● Exercise directions:
Convert the data below into a JSON list of strings with one string per line, leaving out blank lines.

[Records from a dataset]
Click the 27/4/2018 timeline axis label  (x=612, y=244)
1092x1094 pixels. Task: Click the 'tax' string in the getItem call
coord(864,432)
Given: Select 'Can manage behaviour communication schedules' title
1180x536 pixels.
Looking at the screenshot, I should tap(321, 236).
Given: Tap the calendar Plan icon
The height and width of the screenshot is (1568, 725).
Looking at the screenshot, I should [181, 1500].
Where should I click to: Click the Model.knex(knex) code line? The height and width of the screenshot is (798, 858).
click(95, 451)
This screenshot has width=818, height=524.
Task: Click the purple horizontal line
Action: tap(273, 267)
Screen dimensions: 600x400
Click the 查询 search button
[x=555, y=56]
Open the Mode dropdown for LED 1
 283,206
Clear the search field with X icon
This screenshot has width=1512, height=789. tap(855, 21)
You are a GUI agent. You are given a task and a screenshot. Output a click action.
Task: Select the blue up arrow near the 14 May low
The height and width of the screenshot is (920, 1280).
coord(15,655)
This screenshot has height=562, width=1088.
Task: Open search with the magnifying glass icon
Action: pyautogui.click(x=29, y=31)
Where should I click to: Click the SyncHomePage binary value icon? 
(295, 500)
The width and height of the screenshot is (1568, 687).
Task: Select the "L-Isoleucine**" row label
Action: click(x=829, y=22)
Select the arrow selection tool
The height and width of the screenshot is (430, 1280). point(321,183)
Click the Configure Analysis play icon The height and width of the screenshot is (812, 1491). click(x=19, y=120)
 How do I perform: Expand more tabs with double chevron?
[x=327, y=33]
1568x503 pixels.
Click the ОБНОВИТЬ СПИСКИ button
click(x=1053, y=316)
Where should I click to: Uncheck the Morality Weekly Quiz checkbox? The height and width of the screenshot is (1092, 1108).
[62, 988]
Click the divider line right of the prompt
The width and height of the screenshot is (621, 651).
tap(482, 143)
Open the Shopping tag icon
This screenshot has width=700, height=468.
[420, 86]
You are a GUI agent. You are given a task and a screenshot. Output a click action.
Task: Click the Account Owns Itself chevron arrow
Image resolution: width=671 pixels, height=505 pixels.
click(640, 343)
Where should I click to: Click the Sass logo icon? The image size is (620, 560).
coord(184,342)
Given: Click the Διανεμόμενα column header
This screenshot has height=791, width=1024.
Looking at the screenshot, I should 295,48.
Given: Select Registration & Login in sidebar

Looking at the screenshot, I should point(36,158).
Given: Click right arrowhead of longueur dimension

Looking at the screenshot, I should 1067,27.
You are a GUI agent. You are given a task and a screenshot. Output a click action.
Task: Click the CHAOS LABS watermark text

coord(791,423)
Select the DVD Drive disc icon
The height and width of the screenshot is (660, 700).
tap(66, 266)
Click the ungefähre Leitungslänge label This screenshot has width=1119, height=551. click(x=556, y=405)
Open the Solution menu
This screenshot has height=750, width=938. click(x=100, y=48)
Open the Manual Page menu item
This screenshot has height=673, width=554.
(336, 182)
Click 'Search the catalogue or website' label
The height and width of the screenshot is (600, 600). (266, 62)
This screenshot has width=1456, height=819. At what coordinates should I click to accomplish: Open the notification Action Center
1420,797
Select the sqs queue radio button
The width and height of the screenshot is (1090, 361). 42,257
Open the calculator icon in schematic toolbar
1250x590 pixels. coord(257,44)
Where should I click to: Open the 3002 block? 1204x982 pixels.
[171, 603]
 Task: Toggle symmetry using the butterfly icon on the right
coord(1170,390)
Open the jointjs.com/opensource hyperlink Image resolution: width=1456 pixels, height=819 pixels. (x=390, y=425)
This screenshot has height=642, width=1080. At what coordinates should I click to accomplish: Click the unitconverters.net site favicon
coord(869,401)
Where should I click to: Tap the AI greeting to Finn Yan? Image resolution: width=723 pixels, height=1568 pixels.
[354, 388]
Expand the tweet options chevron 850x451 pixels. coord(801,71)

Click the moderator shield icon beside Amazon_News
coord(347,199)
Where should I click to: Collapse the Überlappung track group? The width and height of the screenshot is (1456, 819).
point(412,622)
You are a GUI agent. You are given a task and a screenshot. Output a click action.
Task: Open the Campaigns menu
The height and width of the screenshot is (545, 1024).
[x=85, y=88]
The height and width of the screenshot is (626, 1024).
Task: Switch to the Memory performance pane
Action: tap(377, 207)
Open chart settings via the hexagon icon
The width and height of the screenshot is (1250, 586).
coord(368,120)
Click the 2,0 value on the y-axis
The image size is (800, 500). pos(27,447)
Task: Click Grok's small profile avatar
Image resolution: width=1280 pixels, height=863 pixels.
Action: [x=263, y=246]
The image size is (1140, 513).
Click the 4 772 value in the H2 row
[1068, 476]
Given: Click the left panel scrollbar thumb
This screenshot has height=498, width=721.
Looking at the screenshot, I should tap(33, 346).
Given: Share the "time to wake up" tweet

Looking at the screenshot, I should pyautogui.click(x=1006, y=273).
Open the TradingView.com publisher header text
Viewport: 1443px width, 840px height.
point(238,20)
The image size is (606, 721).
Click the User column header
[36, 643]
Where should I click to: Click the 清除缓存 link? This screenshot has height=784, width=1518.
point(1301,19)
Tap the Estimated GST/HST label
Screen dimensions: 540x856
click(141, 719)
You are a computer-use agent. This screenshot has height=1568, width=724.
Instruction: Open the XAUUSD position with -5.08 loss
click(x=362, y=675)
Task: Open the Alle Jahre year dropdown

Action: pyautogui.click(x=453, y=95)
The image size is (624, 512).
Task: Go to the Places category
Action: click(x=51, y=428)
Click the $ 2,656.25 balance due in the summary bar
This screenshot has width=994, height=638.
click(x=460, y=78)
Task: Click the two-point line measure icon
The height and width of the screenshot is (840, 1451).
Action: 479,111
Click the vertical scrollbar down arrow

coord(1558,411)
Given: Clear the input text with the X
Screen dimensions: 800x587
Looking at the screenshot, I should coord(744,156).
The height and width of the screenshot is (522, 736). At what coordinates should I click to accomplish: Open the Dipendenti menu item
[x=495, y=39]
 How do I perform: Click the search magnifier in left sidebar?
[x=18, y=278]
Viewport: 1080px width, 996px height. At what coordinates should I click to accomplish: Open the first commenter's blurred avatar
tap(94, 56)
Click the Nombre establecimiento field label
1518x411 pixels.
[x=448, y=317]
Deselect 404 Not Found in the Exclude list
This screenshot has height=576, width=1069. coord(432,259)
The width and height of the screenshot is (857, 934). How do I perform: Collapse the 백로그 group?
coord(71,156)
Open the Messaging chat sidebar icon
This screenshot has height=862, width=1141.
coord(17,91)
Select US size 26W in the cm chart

● Result for this task:
[
  "Click the 27/4/2018 timeline axis label  (x=612, y=244)",
  "1092x1094 pixels. Task: Click the 'tax' string in the getItem call",
  "coord(864,432)",
  "Given: Select 'Can manage behaviour communication schedules' title",
  "1180x536 pixels.",
  "Looking at the screenshot, I should tap(321, 236).",
  "Given: Tap the calendar Plan icon",
  "The height and width of the screenshot is (1568, 725).",
  "Looking at the screenshot, I should [181, 1500].",
  "Where should I click to: Click the Model.knex(knex) code line? The height and width of the screenshot is (798, 858).",
  "click(95, 451)",
  "This screenshot has width=818, height=524.",
  "Task: Click the purple horizontal line",
  "Action: tap(273, 267)",
  "Screen dimensions: 600x400",
  "Click the 查询 search button",
  "[x=555, y=56]",
  "Open the Mode dropdown for LED 1",
  " 283,206",
  "Clear the search field with X icon",
  "This screenshot has width=1512, height=789. tap(855, 21)",
  "You are a GUI agent. You are given a task and a screenshot. Output a click action.",
  "Task: Select the blue up arrow near the 14 May low",
  "The height and width of the screenshot is (920, 1280).",
  "coord(15,655)",
  "This screenshot has height=562, width=1088.",
  "Task: Open search with the magnifying glass icon",
  "Action: pyautogui.click(x=29, y=31)",
  "Where should I click to: Click the SyncHomePage binary value icon? ",
  "(295, 500)",
  "The width and height of the screenshot is (1568, 687).",
  "Task: Select the \"L-Isoleucine**\" row label",
  "Action: click(x=829, y=22)",
  "Select the arrow selection tool",
  "The height and width of the screenshot is (430, 1280). point(321,183)",
  "Click the Configure Analysis play icon The height and width of the screenshot is (812, 1491). click(x=19, y=120)",
  " How do I perform: Expand more tabs with double chevron?",
  "[x=327, y=33]",
  "1568x503 pixels.",
  "Click the ОБНОВИТЬ СПИСКИ button",
  "click(x=1053, y=316)",
  "Where should I click to: Uncheck the Morality Weekly Quiz checkbox? The height and width of the screenshot is (1092, 1108).",
  "[62, 988]",
  "Click the divider line right of the prompt",
  "The width and height of the screenshot is (621, 651).",
  "tap(482, 143)",
  "Open the Shopping tag icon",
  "This screenshot has width=700, height=468.",
  "[420, 86]",
  "You are a GUI agent. You are given a task and a screenshot. Output a click action.",
  "Task: Click the Account Owns Itself chevron arrow",
  "Image resolution: width=671 pixels, height=505 pixels.",
  "click(640, 343)",
  "Where should I click to: Click the Sass logo icon? The image size is (620, 560).",
  "coord(184,342)",
  "Given: Click the Διανεμόμενα column header",
  "This screenshot has height=791, width=1024.",
  "Looking at the screenshot, I should 295,48.",
  "Given: Select Registration & Login in sidebar",
  "Looking at the screenshot, I should point(36,158).",
  "Given: Click right arrowhead of longueur dimension",
  "Looking at the screenshot, I should 1067,27.",
  "You are a GUI agent. You are given a task and a screenshot. Output a click action.",
  "Task: Click the CHAOS LABS watermark text",
  "coord(791,423)",
  "Select the DVD Drive disc icon",
  "The height and width of the screenshot is (660, 700).",
  "tap(66, 266)",
  "Click the ungefähre Leitungslänge label This screenshot has width=1119, height=551. click(x=556, y=405)",
  "Open the Solution menu",
  "This screenshot has height=750, width=938. click(x=100, y=48)",
  "Open the Manual Page menu item",
  "This screenshot has height=673, width=554.",
  "(336, 182)",
  "Click 'Search the catalogue or website' label",
  "The height and width of the screenshot is (600, 600). (266, 62)",
  "This screenshot has width=1456, height=819. At what coordinates should I click to accomplish: Open the notification Action Center",
  "1420,797",
  "Select the sqs queue radio button",
  "The width and height of the screenshot is (1090, 361). 42,257",
  "Open the calculator icon in schematic toolbar",
  "1250x590 pixels. coord(257,44)",
  "Where should I click to: Open the 3002 block? 1204x982 pixels.",
  "[171, 603]",
  " Task: Toggle symmetry using the butterfly icon on the right",
  "coord(1170,390)",
  "Open the jointjs.com/opensource hyperlink Image resolution: width=1456 pixels, height=819 pixels. (x=390, y=425)",
  "This screenshot has height=642, width=1080. At what coordinates should I click to accomplish: Click the unitconverters.net site favicon",
  "coord(869,401)",
  "Where should I click to: Tap the AI greeting to Finn Yan? Image resolution: width=723 pixels, height=1568 pixels.",
  "[354, 388]",
  "Expand the tweet options chevron 850x451 pixels. coord(801,71)",
  "Click the moderator shield icon beside Amazon_News",
  "coord(347,199)",
  "Where should I click to: Collapse the Überlappung track group? The width and height of the screenshot is (1456, 819).",
  "point(412,622)",
  "You are a GUI agent. You are given a task and a screenshot. Output a click action.",
  "Task: Open the Campaigns menu",
  "The height and width of the screenshot is (545, 1024).",
  "[x=85, y=88]",
  "The height and width of the screenshot is (626, 1024).",
  "Task: Switch to the Memory performance pane",
  "Action: tap(377, 207)",
  "Open chart settings via the hexagon icon",
  "The width and height of the screenshot is (1250, 586).",
  "coord(368,120)",
  "Click the 2,0 value on the y-axis",
  "The image size is (800, 500). pos(27,447)",
  "Task: Click Grok's small profile avatar",
  "Image resolution: width=1280 pixels, height=863 pixels.",
  "Action: [x=263, y=246]",
  "The image size is (1140, 513).",
  "Click the 4 772 value in the H2 row",
  "[1068, 476]",
  "Given: Click the left panel scrollbar thumb",
  "This screenshot has height=498, width=721.",
  "Looking at the screenshot, I should tap(33, 346).",
  "Given: Share the \"time to wake up\" tweet",
  "Looking at the screenshot, I should pyautogui.click(x=1006, y=273).",
  "Open the TradingView.com publisher header text",
  "Viewport: 1443px width, 840px height.",
  "point(238,20)",
  "The image size is (606, 721).",
  "Click the User column header",
  "[36, 643]",
  "Where should I click to: Click the 清除缓存 link? This screenshot has height=784, width=1518.",
  "point(1301,19)",
  "Tap the Estimated GST/HST label",
  "Screen dimensions: 540x856",
  "click(141, 719)",
  "You are a computer-use agent. This screenshot has height=1568, width=724.",
  "Instruction: Open the XAUUSD position with -5.08 loss",
  "click(x=362, y=675)",
  "Task: Open the Alle Jahre year dropdown",
  "Action: pyautogui.click(x=453, y=95)",
  "The image size is (624, 512).",
  "Task: Go to the Places category",
  "Action: click(x=51, y=428)",
  "Click the $ 2,656.25 balance due in the summary bar",
  "This screenshot has width=994, height=638.",
  "click(x=460, y=78)",
  "Task: Click the two-point line measure icon",
  "The height and width of the screenshot is (840, 1451).",
  "Action: 479,111",
  "Click the vertical scrollbar down arrow",
  "coord(1558,411)",
  "Given: Clear the input text with the X",
  "Screen dimensions: 800x587",
  "Looking at the screenshot, I should coord(744,156).",
  "The height and width of the screenshot is (522, 736). At what coordinates should I click to accomplish: Open the Dipendenti menu item",
  "[x=495, y=39]",
  " How do I perform: Click the search magnifier in left sidebar?",
  "[x=18, y=278]",
  "Viewport: 1080px width, 996px height. At what coordinates should I click to accomplish: Open the first commenter's blurred avatar",
  "tap(94, 56)",
  "Click the Nombre establecimiento field label",
  "1518x411 pixels.",
  "[x=448, y=317]",
  "Deselect 404 Not Found in the Exclude list",
  "This screenshot has height=576, width=1069. coord(432,259)",
  "The width and height of the screenshot is (857, 934). How do I perform: Collapse the 백로그 group?",
  "coord(71,156)",
  "Open the Messaging chat sidebar icon",
  "This screenshot has height=862, width=1141.",
  "coord(17,91)",
  "Select US size 26W in the cm chart"
]